Precisely how we choose to set up these rules to give a computational semantics to our language corresponds algorithmically to a choice of evaluation strategy. As such, this opens up myriad interesting questions related to order of evaluation and normal forms and so on. Instead we will largely bypass these considerations and concentrate on the more humdrum (but no less vital) matter of the practicalities of performing such capture-avoiding substitutions. The basic problem with too naive an approach is as follows:

\[ (\lambda \mspace{5mu}\mathrm{x} \mspace{5mu}. \mspace{5mu}\lambda \mspace{5mu}y \mspace{5mu}. \mspace{5mu}x) \mspace{5mu}\mathrm{y} \rightsquigarrow (\lambda \mathrm{y} \mspace{5mu}. \mspace{5mu}y) \]

Here we have substituted the free variable y into our lambda term and it has become bound. This is semantically incorrect: the names of free variables are meaningful because, in spirit, they refer to names we have defined elsewhere (that is, they can be looked up within a context, or, in other words, they are open for further substitution). Conversely, the names of bound variables are, computationally speaking, unimportant. In fact, it is usual to refer to the grammar we have introduced earlier as pre-lambda terms and to take lambda terms as referring to the equivalence classes under \(\alpha\)-equivalence. This refers to the (equivalence) relation whereby two terms are equivalent if we can consistently rename the bound variables of one to obtain the other (here too we need to take care, \(\alpha\)-renaming \(\mathrm{x}\) to \(\mathrm{y}\) in the above term would lead to a different sort of variable capture). Most accounts of \(\alpha\)-equivalence are themselves intimiately tied up with the question of how to perform substitution (and locally nameless is no different in this respect).
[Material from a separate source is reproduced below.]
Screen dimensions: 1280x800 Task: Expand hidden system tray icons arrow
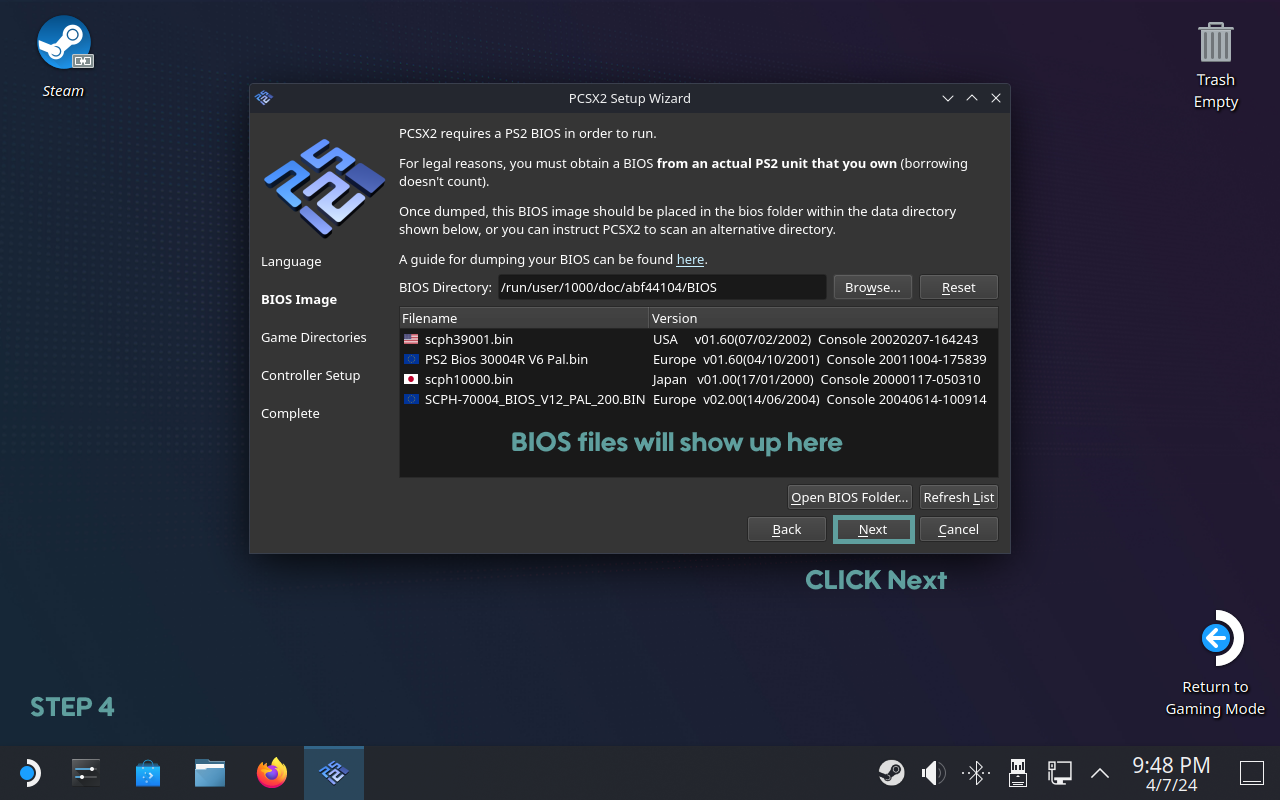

In practice this means that in order to compute \((\lambda \mathrm{x} \mspace{5mu}. \mspace{5mu}\mathrm{f}) \mspace{5mu}\mathrm{arg}\) we would first \(\alpha\)-rename \(\mathrm{x}\) to a variable that is neither already named within \(\mathrm{f}\), nor appears free within \(\mathrm{arg}\). Carrying out such a procedure by brute force is workable, but tends to be rather error-prone. A straightforward approach along these lines is described in this excellent post by Lennart Augustsson.

There are a whole host of more sophisticated methods for dealing with the problem of capture-avoiding substitution. Perhaps one of the best known is to use De-Bruijn indices. The idea here is to replace all bound variables by a natural number. This indicates the variable’s distance from its binding site. All free variables are then represented by distinct natural numbers greater than the maximum depth of any binding site in the term. We then keep track of these variables within the environment under which computation is performed. For instance, the following is how one might translate a typical term into De-Bruijn indices:

\[ (\lambda \mspace{5mu}\mathrm{x} \mspace{5mu}. \mspace{5mu}\lambda \mspace{5mu}y \mspace{5mu}. \mspace{5mu}x \mspace{5mu}z) \longrightarrow (\lambda \mspace{5mu}\lambda \mspace{5mu}. \mspace{5mu}1 \mspace{5mu}3 ) \] \[ [z \mapsto 3] \]

Here we keep both the translated lambda term but also the context for how to read free variables.

This approach offers two key advantages:

Capture avoiding substitution becomes a matter of keeping binding distance arithmetic in check.
The De-Bruijn representation gives canonical representatives for \(\alpha\)-equivalence classes, thus allowing us to test for \(\alpha\)-equivalence via syntactic equality of terms.

On the other hand, Bob Atkey has, rather aptly, referred to the ability to read terms written with DeBruijn indices as a “cylon detector”. What we gain in ease of implementation we give up in much worse readability.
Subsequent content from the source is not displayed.